Hi Jay, not surprised at all. I’ve heard it myself, to my disbelief and misfortune of my wallet. (Thought I play more at the much lower budget level.)
I have more experience building analogue IC and RCA connectors can play an equally big role in the sound as the cables, depending on mix and match. If the cable has a strong signature, it would mask the connectors. Even different plating on same connector design have some impact. And best part: engineer friends who are supposed to be “objective” heard all these differences.
This is super fun for a DIY tweaked like me. =)
Armchair scientists can say what they want, it doesn’t reflect my listening experience. And some people simply are not attuned to subtle changes.
BTW, how’s things going for you? Glad to see you’re back in action.
Any possibility of a before and after comparison using the McMaster’s silver conductivity paste [Part # 1219K57 – $100] on the AC plug contacts of less expensive DIY AC cables [plugs/IEC connectors and their wire terminations ] for front-end components and power amp vs. the Furutech plugs? Might need to change out the wall receptacle from “wet” to “dry” when comparing the Furutech plugs w/o the silver paste…
Just to say; had an furutech Fi-06 inlet on my amp and wich is good and exchanged for the Fi-09; the difference between the two made buy another Fi-09 for the dac, as it’s more crisper forwarding and detailed(all ncf rodium). Connected with an Fi-38R male, makes me thinking buy next time the Fi-50. Thanks for the review and; for me, one that can not see the difference, i can not call them audiophile listener, i would put them on the 99% of the population, wich don’t care for a little(big for sound lovers) difference. And that’s ok but, go to other sites
As a cost effective alternative, the Cardas Rhodium plated silver over copper turned out to be a nice plug .
It has a metal shell providing shielding up to the connectors as well.
Using Furutech FP-S032N 12 AWG for source components provides a nice fit n’ finish and they provide a clear improvement over the stock cables that came with my source components.

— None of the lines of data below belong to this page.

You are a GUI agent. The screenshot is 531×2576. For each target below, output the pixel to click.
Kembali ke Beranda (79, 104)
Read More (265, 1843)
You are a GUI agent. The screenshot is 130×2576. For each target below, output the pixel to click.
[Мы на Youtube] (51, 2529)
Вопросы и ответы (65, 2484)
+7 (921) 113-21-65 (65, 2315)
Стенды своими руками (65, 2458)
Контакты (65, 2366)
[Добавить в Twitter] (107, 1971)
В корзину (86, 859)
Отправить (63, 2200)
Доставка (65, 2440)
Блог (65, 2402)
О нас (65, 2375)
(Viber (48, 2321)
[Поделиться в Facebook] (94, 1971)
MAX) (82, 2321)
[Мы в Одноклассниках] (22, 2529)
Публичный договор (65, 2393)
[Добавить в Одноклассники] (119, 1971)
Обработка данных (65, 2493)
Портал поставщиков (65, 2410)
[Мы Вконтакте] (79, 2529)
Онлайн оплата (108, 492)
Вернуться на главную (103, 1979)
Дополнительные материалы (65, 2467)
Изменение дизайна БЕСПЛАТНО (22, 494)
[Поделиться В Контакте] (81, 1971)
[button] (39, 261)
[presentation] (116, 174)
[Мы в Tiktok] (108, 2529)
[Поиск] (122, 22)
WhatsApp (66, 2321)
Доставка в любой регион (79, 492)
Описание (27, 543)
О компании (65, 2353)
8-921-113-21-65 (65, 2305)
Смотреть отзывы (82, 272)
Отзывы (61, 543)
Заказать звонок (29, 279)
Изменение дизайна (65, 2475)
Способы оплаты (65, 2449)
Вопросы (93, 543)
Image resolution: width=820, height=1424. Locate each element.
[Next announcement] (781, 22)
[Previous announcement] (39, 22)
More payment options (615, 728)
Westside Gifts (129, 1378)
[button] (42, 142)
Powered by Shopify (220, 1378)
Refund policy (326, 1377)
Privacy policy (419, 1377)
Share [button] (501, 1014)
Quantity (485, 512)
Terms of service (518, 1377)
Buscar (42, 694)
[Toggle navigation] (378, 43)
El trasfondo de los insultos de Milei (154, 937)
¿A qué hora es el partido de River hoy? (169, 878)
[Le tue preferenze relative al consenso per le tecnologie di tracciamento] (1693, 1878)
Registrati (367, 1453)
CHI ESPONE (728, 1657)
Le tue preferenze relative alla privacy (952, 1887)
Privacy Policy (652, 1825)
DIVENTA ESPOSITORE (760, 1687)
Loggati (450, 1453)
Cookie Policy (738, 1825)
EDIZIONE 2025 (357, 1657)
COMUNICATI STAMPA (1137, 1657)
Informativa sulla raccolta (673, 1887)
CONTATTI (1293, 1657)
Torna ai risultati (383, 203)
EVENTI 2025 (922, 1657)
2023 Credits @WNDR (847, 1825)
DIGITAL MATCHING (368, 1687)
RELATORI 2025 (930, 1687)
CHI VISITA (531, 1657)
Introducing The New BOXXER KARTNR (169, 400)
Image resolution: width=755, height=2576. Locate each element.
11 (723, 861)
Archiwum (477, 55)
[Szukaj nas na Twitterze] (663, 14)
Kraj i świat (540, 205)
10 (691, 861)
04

My only complaint is the Rube Goldberg required to fan out strands of the cable shield to the outside metal shell and having to use a 1/4″ strip of aluminum tape over the shell seam to ground the shell.
Another possible option that would be more professional would be to make a ground pigtail to a ring connector that somehow fastens into the shell fastener screws [easier said than done]. Very long break in period [possibly up to 800 hours for the wire]
About $250 to construct a 3′ cord.
Bonsoir quelle est la meilleure schuko a ce jour? fi 50ncf , oyaide M1, fi 38 , charlin or ?????
Hi jay, what would you suggest for a darker sounding wire to use with the FI-50s to get a more colored sound?